Hoijte was klerk ter secretarie (in het rechthuis) en dijksontvanger van het Nieuw Bildt tot hij ongehuwd overleed in 1760. Beert trouwde met Antje Jans Kuiken en zij kregen drie kinderen: Cornelis, Sijke en Antje. Beert Wassenaar was koopman en winkelier te St.-Anna. De gebroeders waren tot 1760 gezamenlijk gebruiker, dus lieten zij deze plaats bemeieren. Door wie is onbekend. Beert erfde zijn broers deel. Hij stierf in februari 1777. Een zoon van Beert en Antje, dr. Cornelis Wassenaar was in mei 1767 door het Hof van Friesland tot advocaat aangesteld en hij erfde de plaats.

 

De geabandoneerde boedel

Hij trouwde in datzelfde jaar met Grietje Bentes Proost en zij kregen acht kinderen. In het begin van de negentiger jaren van de achttiende eeuw stond dr. Wassenaar bekend als een vurig patriot, dus anti-oranjegezind. Hij moest in 1794 vluchten. Toen zijn zoon Johannes in 1818 wilde trouwen verklaarde die dat “dat dr. Cornelis Wassenaar substituut ontvanger-generaal van het Bildt, gewoond hebbende te St. Anna Parochie, in den jare 1794 van daarnaar Demerario in de West-Indiën is vertrokken, dat wij als aan dezelve geparenteerd zijnde ook niet weten of dezelve in leven dan dood zij, uit hoofde daarvan geene berigten, die ten desen voldoende zijn, bij de familie zijn ingekomen.” Reeds eerder ging het dr. Wassenaar ook niet voor de wind. Kennelijk leefde hij op te grote voet, want voor 1788 waren de crediteuren van de geabandoneerde boedel van dr. Cornelis Wassenaar stemhouder van deze plaats. De schuldeisers verhuurden de plaats aan Pieter Harmens en verkochten huis en schuur met 21 morgen en 492 roede Oudbildtland en 4 morgen op het Nieuw Bildt aan dezelfde Pieter Harmens, getrouwd met Atje Johannes en wonende op het Noorderleeg onder Hallum voor 14.717 caroligulden en 14 stuivers. Maar Jan Aarts Wassenaar liet het niaarrecht gelden; hij werd dus koper! (In 500 x 52 van 3 augustus a.s. leggen we dit recht nader uit.)
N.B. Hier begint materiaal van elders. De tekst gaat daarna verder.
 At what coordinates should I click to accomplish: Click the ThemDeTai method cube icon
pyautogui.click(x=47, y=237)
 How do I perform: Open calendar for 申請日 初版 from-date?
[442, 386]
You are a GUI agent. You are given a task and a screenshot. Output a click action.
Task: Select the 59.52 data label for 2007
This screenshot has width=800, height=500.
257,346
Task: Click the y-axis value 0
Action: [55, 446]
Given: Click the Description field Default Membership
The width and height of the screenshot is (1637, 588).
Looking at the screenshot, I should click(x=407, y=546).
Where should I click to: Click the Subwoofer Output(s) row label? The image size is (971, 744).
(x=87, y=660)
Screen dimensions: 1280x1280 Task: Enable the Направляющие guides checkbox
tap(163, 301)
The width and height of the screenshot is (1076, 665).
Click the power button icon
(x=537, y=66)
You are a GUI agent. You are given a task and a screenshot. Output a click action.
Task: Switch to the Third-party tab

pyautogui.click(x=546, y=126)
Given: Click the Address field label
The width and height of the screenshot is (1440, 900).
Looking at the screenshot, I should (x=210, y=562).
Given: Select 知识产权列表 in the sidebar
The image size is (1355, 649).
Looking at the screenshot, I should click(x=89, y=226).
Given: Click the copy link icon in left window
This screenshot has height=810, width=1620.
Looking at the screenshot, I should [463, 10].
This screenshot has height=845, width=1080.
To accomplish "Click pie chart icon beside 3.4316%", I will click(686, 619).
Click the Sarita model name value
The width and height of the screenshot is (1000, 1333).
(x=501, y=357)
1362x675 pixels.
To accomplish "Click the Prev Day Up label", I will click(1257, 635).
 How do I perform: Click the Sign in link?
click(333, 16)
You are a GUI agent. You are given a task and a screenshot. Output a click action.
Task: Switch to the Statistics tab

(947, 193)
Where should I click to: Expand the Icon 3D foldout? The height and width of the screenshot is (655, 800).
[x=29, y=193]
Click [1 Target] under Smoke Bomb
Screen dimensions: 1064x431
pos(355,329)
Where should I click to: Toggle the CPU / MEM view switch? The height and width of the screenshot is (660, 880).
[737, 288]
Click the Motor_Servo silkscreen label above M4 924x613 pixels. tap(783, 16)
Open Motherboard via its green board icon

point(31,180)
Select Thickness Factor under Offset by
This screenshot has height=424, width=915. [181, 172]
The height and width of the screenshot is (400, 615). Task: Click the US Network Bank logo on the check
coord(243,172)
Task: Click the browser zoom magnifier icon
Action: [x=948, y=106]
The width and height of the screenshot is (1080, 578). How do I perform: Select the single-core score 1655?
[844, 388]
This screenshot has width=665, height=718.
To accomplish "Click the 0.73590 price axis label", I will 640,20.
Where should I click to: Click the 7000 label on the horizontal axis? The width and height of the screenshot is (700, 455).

De koper liet de boerderij verbouwen. De met het familiewapen van de Wassenaars versierde muursteen in de zuidgevel van het huis getuigt hier nog van: “Jan Aarts Wassenaar heeft dit huis verbouwd en de plaats gekogt in den jare 1789 en Bregtje Jans Wassenaar zijn dogter, 1789.” Deze dochter was getrouwd met Klaas Arjens Wassenaar en hem kennen we. Hij was in 1811 de rijkste boer van Nederland en woonde in 1814 in de Nieuwe Kerk te Amsterdam de vergadering bij van notabelen ter goedkeuring van de grondwet van het Koninkrijk der Nederlanden. Klaas en Bregtje woonden aan de OBD onder St.-Jacob (OBD 1059, P.J. Swart – zie 500 x 52, aflevering 11). Het echtpaar kreeg geen kinderen. Bregtje overleed in 1807. Haar rijke man in 1833. Erfgenaam van Bregtje Jans Wassenaar was onder meer Arjen Boijens Wassenaar. Hij was een zoon van Boijen Arjens Wassenaar die weer een broer was van genoemde Klaas Arjens Wassenaar.

 

Huurders

Voor 1811 was huurder Pieter Harmens Donia met zijn vrouw Atje Johannes Stellengwerf reeds verhuisd. Wie hem opvolgde, is onbekend, maar in 1811 was de boerderij onbewoond. In 1829 woonde hier Jacob Franzes Andringa die in 1813 was getrouwd met Grietje Pieters de Groot (hij was 24, zij was 41). In 1833 hield Andringa boelgoed (“boerereeuw, vee, hooiwagens, bolderwagen, et cetera”) en toen werd de eigenaar Arjen Boijens Wassenaar hier akkerbouwer en veehouder (in 1852 stonden er 18 runderen op stal met een getaxeerde waarde van ƒ 1.041,=). Onder zijn bewind werd de oostkant van de schuur verbouwd en een wagenhuis gesticht en als we de kadastrale kaarten van 1832 en 1887 met elkaar vergelijken, valt het ons op dat de brug over de Oudebildtdijkstervaart ietwat naar het oosten is verplaatst.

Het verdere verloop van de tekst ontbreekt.